◆ **Your instructions**:
In the listing below, find the line that contains "Instruction: Click the red" and the line that contains "Given: Select the LumiqPilot". Quote both and every line between them, exactly, and nothing more.

◆ **Entries provided**:
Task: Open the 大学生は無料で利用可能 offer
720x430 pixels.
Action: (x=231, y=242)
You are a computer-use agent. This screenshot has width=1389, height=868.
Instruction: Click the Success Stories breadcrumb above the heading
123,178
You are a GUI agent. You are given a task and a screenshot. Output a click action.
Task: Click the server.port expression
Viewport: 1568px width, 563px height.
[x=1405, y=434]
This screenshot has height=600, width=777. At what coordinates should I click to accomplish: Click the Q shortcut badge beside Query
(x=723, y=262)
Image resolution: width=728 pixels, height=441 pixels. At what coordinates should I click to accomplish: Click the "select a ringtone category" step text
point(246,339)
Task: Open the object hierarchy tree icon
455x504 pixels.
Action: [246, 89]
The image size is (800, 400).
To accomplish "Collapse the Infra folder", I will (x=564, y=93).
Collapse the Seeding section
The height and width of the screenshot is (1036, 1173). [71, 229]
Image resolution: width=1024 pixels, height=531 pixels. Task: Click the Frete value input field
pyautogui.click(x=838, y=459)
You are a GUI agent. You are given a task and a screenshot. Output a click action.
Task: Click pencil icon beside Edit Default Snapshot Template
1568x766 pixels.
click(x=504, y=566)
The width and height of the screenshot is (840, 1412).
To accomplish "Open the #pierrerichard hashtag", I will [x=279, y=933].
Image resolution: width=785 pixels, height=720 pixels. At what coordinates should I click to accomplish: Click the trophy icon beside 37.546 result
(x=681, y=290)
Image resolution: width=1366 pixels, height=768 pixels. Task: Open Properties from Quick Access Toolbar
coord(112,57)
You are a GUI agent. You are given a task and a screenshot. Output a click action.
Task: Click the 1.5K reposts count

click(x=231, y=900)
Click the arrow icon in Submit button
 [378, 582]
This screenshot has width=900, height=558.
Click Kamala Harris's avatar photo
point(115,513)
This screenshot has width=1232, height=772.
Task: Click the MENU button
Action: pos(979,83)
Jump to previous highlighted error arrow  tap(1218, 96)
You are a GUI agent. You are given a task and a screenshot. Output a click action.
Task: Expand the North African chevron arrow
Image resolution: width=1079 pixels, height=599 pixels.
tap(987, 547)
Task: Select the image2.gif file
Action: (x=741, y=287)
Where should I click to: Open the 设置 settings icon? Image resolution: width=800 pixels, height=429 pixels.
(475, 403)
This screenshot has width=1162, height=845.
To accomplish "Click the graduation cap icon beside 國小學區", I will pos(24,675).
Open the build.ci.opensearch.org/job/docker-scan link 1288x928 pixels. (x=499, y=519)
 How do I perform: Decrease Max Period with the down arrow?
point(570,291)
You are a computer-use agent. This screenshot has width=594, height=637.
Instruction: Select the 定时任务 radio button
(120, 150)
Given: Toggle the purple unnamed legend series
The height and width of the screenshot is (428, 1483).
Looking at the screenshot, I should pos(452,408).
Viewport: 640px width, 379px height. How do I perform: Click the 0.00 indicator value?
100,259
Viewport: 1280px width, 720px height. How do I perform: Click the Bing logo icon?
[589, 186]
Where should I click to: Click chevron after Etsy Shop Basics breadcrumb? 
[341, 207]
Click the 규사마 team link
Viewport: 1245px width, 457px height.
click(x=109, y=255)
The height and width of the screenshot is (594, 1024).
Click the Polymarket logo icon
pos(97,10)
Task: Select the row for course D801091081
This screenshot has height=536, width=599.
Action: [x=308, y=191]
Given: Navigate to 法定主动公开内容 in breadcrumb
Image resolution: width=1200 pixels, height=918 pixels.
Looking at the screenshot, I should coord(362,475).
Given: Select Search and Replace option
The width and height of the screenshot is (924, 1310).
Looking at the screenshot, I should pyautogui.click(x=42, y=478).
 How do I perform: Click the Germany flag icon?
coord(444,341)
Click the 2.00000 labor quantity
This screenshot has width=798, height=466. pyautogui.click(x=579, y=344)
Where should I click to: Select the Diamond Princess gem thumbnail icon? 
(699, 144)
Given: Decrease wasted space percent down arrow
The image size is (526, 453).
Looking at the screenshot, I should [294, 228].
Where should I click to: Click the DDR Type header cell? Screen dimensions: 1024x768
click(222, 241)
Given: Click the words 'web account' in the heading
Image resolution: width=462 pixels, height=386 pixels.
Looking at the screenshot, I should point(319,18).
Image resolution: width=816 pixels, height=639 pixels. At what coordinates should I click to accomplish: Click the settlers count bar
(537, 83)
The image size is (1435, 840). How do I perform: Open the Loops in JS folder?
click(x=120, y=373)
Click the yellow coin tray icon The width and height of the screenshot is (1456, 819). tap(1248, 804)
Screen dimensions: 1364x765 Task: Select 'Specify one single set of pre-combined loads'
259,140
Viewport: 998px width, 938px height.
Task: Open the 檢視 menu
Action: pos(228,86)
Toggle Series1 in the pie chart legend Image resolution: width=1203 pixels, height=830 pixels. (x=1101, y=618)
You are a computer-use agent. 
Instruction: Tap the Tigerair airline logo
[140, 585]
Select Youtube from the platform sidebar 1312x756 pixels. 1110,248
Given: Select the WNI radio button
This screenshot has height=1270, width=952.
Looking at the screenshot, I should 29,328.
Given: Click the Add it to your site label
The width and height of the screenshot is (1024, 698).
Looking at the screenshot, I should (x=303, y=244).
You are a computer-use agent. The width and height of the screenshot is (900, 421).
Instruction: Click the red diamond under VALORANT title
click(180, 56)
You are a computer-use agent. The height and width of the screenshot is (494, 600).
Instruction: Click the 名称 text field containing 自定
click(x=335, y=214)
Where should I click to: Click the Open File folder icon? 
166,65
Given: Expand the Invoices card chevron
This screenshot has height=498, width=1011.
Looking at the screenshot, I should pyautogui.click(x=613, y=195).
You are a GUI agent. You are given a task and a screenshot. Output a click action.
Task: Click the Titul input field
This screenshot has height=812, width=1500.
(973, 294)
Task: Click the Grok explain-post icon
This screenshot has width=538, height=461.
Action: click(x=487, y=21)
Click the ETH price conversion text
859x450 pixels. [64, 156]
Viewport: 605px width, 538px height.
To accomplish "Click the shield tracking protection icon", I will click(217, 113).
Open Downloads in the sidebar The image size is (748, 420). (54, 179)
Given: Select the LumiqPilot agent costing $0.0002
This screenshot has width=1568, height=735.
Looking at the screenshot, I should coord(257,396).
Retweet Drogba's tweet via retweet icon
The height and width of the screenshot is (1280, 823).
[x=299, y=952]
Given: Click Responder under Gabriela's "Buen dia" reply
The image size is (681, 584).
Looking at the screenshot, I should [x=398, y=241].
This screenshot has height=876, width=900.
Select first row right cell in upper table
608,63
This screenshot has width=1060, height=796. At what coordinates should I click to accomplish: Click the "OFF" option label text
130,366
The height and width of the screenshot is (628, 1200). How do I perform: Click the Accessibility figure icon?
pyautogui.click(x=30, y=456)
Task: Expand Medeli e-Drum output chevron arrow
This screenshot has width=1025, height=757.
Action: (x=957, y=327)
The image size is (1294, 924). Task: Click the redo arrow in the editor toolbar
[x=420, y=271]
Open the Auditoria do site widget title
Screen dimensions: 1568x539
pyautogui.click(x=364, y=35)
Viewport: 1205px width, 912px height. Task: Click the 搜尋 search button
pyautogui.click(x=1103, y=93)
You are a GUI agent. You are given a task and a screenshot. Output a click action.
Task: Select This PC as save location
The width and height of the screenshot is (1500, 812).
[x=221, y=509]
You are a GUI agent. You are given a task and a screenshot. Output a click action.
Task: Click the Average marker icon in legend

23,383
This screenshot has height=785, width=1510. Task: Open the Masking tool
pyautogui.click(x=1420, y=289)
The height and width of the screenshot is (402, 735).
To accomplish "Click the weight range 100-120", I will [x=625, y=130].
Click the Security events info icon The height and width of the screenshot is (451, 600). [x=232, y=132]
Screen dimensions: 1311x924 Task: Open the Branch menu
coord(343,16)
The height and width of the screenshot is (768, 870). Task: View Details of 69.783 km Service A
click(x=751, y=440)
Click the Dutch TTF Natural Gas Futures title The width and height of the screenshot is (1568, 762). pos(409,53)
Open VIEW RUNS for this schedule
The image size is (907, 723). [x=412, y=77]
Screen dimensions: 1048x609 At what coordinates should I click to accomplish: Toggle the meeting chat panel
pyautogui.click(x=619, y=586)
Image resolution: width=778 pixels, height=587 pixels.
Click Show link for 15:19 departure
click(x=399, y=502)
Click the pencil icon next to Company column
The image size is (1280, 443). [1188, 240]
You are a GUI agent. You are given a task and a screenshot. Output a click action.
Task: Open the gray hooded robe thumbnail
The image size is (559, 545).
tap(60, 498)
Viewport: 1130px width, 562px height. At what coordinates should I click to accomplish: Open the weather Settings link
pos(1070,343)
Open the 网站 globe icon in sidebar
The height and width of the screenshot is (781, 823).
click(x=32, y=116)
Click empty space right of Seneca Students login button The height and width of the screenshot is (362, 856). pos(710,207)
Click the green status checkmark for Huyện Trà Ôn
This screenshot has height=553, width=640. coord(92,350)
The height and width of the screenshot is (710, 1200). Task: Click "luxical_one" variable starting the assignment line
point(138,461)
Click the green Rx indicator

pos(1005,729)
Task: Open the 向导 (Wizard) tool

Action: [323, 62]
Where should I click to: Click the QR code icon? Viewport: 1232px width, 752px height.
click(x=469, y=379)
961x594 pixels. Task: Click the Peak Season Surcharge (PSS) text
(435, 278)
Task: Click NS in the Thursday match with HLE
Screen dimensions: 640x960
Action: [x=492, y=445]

◆ **Written reply**:
Instruction: Click the red diamond under VALORANT title
click(180, 56)
You are a computer-use agent. The height and width of the screenshot is (494, 600).
Instruction: Click the 名称 text field containing 自定
click(x=335, y=214)
Where should I click to: Click the Open File folder icon? 
166,65
Given: Expand the Invoices card chevron
This screenshot has height=498, width=1011.
Looking at the screenshot, I should pyautogui.click(x=613, y=195).
You are a GUI agent. You are given a task and a screenshot. Output a click action.
Task: Click the Titul input field
This screenshot has height=812, width=1500.
(973, 294)
Task: Click the Grok explain-post icon
This screenshot has width=538, height=461.
Action: click(x=487, y=21)
Click the ETH price conversion text
859x450 pixels. [64, 156]
Viewport: 605px width, 538px height.
To accomplish "Click the shield tracking protection icon", I will click(217, 113).
Open Downloads in the sidebar The image size is (748, 420). (54, 179)
Given: Select the LumiqPilot agent costing $0.0002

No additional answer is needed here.